You ever watch girls pee? That must suck. Glad I can just whip it out, go, tuck it back in, and be on my way. What a pain in the ass! (And it sounds like a fire-sprinkler going off – but anyway ..)
I used the tree saw on the green coconut that hit our shelter and was able to get a hole we could drink out of.
I’m sure we’ll grow to hate it but – for now – we both enjoyed the flavor of the water it held inside.
I found a bag of fruit snacks in my pocket so we split those for breakfast.
I didn’t know what else Meg had for food – but that was the last of what I had with me.
I finally remembered to check my phone. Of course, there’s no signal. I shut it off and put it back in the waterproof pouch. Meg did the same with hers.
Today’s tasks: catch some fish, start a fire, and get started on a more permanent shelter.
First, however, we should probably do a little wider tour of the area and see if – just maybe – there’s a fresh-water source around. That would make things a hell of a lot easier.
We walked directly from the beach to whatever would be on the opposite side of this land mass.
I tried to keep my path as straight as possible.
As we walked, we collected every straight stick we could find and laid it along our path, pointing back to the boat.
We each finished our first bottle of water and still hadn’t found anything helpful. We turned around and followed our stick-trail back to base.
As we went, we collected anything we could use for firewood – but left the stick-trail where it was.
Meg and I took the hammock-net for a short walk in the lagoon and netted (pun intended) ourselves a half dozen hand-sized fish without too much effort.
We dug a hole, cleaned the fish, buried the refuse, and covered it back over – well away from our base-camp.
I got a fire going and fed it until we had a nice bed of coals in a small pit.
Meg used her hatchet and I used my mattock and we got the husks off of a few brown coconuts. We cracked them open with her hatchet and refilled our water bottles (and our bellies) with the fluids.

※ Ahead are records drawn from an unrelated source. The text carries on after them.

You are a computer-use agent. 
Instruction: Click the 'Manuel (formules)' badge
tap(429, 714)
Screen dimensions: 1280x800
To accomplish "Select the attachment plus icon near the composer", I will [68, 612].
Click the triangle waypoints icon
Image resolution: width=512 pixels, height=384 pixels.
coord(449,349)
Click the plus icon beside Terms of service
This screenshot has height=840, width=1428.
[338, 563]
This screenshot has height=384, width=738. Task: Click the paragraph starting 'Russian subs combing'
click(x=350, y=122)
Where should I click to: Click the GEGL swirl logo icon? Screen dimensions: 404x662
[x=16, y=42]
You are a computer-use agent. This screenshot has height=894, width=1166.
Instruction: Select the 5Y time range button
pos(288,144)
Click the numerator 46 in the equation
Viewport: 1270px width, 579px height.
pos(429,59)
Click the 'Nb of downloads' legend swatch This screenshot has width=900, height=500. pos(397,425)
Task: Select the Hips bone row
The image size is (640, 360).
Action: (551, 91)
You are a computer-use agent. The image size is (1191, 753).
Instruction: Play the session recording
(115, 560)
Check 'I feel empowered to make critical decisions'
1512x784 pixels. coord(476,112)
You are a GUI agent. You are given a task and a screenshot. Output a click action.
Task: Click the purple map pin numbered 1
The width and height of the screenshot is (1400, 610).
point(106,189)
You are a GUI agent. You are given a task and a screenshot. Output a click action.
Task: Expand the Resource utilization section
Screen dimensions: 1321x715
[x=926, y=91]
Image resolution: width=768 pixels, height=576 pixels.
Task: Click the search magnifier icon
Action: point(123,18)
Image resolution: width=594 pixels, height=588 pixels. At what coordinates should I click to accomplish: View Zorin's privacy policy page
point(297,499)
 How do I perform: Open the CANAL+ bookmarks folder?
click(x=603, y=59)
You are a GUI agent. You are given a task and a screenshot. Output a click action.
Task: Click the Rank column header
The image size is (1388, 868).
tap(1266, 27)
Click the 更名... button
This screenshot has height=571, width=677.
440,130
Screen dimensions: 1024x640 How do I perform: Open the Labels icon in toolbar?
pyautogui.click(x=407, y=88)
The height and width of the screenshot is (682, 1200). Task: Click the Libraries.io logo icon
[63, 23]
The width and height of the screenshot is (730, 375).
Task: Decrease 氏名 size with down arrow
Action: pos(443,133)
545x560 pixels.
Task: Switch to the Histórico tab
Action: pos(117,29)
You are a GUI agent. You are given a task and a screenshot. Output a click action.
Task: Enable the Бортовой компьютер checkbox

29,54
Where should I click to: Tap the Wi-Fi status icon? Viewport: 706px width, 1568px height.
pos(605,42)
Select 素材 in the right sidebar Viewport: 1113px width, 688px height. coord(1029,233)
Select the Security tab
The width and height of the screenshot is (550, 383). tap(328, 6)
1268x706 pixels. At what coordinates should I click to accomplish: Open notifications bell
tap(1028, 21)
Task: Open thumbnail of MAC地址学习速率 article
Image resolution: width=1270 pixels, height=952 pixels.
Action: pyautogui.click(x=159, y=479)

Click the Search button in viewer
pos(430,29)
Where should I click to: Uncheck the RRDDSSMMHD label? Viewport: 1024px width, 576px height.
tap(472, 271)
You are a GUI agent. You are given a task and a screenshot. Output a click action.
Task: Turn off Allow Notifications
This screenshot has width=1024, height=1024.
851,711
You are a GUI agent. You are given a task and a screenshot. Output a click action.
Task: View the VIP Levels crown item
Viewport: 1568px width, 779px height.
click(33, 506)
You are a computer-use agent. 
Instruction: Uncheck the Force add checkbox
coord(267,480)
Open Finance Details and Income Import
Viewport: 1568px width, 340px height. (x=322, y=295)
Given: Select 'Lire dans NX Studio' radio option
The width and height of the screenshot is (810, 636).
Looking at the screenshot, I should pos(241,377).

The brown ones have “distilled” a little – acquiring sweetness from the meat – so we needed to alternate this with either fresh water or coconut water from the green ones – in order to avoid bathroom problems.
We took a burlap-like husk from a palm tree, squeezed the “cream” out of the coconuts – spilling it into one of my small pots – before adding the fish and setting it on the glowing coals.